◆ **Exercise prompt**
Transcribe the records below from the first line to the line that includes "Viewport: 1488px width, 896px height.", inclusive, and omit the pictures.

◆ **Provided material**
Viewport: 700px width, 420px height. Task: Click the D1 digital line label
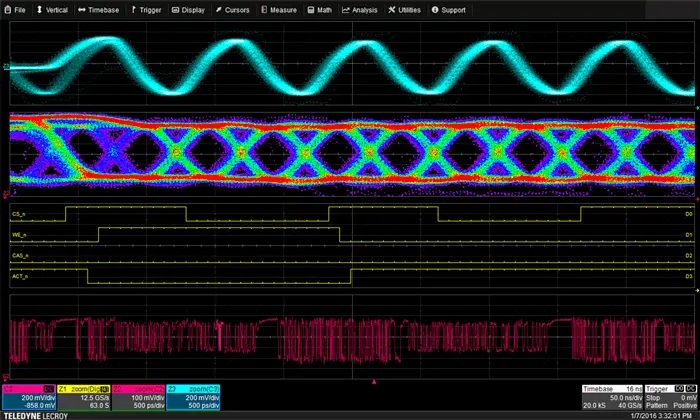[x=688, y=235]
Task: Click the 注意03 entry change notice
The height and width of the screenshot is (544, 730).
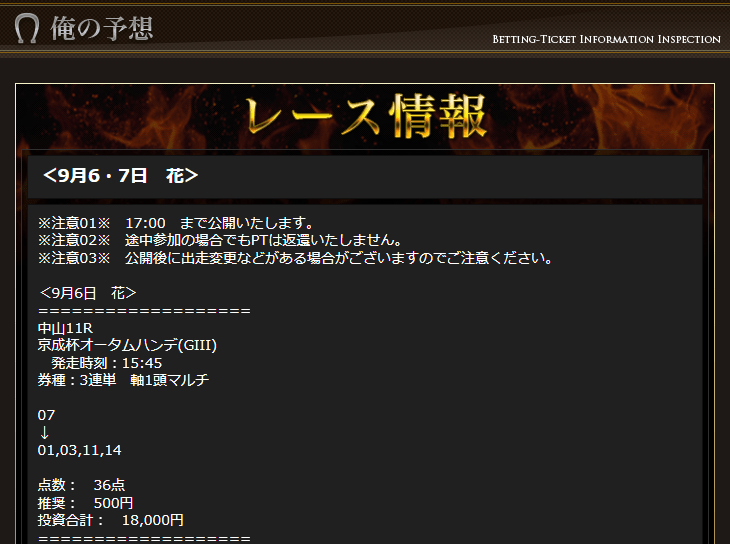Action: (x=295, y=258)
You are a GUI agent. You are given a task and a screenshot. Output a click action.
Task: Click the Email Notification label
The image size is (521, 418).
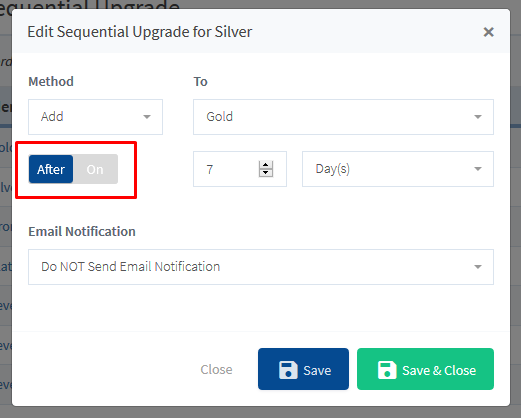pos(82,231)
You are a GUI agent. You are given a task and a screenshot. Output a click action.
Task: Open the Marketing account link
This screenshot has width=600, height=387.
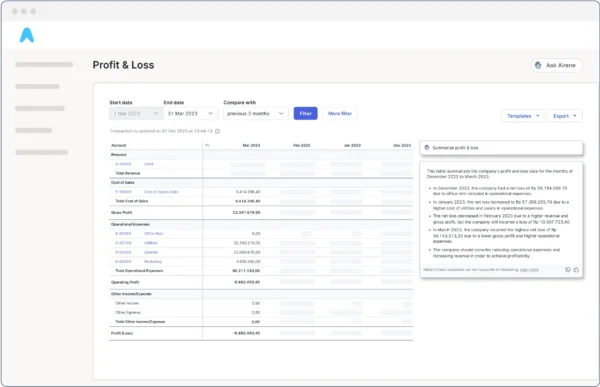153,262
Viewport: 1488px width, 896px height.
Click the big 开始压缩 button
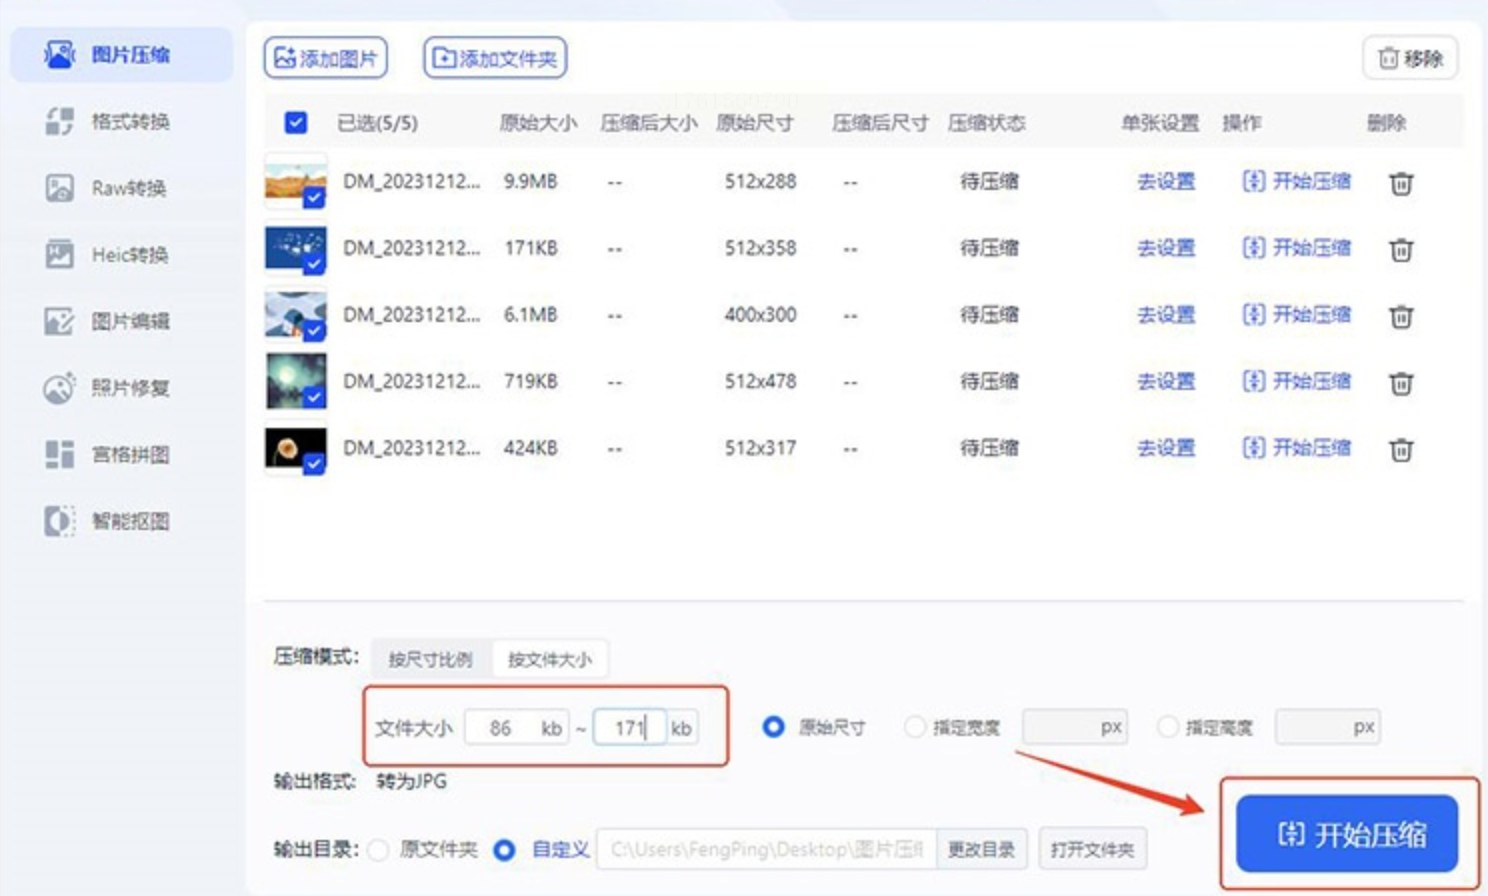1347,834
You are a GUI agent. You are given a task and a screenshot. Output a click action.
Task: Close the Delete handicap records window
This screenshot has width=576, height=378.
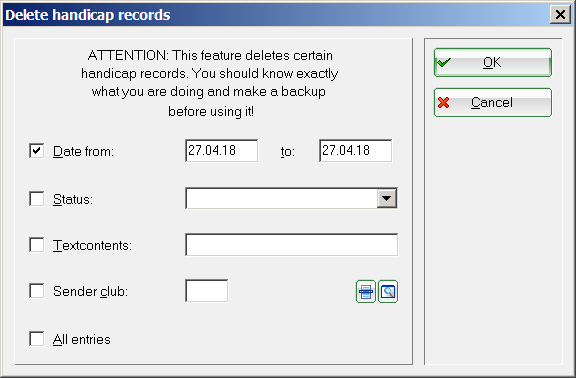[x=560, y=15]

◆ **Answer to the exercise**
Viewport: 700px width, 420px height. Task: Click the D1 digital line label
[x=688, y=235]
Task: Click the 注意03 entry change notice
The height and width of the screenshot is (544, 730).
Action: (x=295, y=258)
You are a GUI agent. You are given a task and a screenshot. Output a click action.
Task: Click the Email Notification label
The image size is (521, 418).
pos(82,231)
You are a GUI agent. You are given a task and a screenshot. Output a click action.
Task: Open the Marketing account link
This screenshot has width=600, height=387.
153,262
Viewport: 1488px width, 896px height.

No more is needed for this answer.